Neil Tennant and Chris Lowe, collectively known as new wave electro-pop duo Pet Shop Boys, had been generating interest in the club scene for several years before their breakout single “West End Girls” catapulted them to international fame. In fact, the version of the song most of us have heard wasn’t the first time it was released as a single.
Tennant and Lowe had previously met noted electro-music producer Bobby O, and recorded a number of tracks with him during 1983-1984. The original version of “West End Girls” was released April 9, 1984, and although it never charted (nor was it even available for sale in the U.S.), it became a hit in major dance clubs throughout Europe and the U.S., garnering the boys a lot of attention. When they eventually signed to EMI, the song was re-recorded and re-released in October 1985 (29 years ago this month). By the time it appeared on the duo’s debut album Please, the song had already shot to Number 1 on mainstream charts around the world.
Pet Shop Boys went on to have several other charting hits, and while most Americans associate them with 80s new wave, they continue to chart regularly in the U.K. and on the U.S. dance charts, with plans for a thirteenth studio album now in the works. However, their first hit continues to be their most memorable; “West End Girls” remains the duo’s best known and best-selling single to date.

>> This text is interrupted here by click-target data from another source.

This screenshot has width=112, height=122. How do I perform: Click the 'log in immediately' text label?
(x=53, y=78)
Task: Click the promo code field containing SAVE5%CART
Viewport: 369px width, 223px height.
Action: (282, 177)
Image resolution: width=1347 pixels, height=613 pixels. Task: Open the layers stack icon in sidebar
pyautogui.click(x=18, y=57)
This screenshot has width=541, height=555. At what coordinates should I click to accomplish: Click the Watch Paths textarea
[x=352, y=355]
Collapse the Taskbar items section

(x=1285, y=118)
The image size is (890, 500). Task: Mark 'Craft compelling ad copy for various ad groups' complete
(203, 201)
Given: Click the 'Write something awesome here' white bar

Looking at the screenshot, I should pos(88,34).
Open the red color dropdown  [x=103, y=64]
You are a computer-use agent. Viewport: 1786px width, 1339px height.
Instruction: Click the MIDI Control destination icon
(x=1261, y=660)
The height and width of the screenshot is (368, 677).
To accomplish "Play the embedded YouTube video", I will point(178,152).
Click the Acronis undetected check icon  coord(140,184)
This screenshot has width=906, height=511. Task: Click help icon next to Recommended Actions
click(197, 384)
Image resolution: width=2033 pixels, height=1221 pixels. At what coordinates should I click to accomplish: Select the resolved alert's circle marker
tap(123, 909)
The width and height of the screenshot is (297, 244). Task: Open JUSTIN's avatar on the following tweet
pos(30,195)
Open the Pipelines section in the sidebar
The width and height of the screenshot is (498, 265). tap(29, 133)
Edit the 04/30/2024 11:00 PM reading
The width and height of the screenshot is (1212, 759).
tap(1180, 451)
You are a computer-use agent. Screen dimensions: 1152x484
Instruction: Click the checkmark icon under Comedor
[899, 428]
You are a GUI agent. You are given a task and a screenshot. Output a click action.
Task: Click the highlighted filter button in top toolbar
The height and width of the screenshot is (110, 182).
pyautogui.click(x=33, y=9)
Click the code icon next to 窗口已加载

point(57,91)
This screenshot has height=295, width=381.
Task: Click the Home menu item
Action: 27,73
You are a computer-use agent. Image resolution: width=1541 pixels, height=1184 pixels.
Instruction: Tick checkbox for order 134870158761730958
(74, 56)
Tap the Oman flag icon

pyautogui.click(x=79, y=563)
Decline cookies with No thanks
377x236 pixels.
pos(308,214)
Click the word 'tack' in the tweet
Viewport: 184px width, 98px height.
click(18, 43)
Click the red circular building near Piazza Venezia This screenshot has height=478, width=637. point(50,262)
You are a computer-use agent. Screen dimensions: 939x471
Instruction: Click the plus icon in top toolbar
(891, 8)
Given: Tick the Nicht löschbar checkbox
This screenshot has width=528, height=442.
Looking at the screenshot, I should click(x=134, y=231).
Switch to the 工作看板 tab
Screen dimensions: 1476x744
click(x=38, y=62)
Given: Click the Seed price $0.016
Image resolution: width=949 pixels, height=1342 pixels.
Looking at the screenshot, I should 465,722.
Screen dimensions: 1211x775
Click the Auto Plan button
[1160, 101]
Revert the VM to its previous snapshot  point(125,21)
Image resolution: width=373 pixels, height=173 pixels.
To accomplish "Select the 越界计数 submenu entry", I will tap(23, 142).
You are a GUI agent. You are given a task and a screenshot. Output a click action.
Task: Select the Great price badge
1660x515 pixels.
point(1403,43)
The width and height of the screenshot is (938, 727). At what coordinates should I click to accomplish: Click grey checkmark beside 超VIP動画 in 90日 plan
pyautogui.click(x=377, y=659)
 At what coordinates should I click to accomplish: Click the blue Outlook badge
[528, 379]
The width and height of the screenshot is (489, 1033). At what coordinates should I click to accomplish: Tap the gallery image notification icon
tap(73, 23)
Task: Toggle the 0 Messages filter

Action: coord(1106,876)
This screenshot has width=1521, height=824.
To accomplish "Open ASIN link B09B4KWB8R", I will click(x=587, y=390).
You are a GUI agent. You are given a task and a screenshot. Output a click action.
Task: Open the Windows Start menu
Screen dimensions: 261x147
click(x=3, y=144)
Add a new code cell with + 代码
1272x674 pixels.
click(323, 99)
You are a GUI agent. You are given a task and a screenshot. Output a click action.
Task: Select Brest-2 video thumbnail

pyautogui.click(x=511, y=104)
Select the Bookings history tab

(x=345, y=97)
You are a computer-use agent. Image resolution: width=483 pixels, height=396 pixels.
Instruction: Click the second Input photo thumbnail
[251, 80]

Just for fun, I’ve shared both the original and charting versions of the song below. You’ll notice the arrangements are quite different between the two. In fact, if you know your 80s pop, you might hear something strangely familiar in the 1984 version—something lifted from another worldwide hit. Can you guess what it is?
(I’ve put the answer below the videos.) Enjoy!
WHAT IS FAMILIAR IN THE 1984 VERSION? Do you recognize the drumbeat? Yep: it’s the drum pattern from Michael Jackson’s “Billie Jean.” They lifted it and recorded the original version of “West End Girls” over the top of it.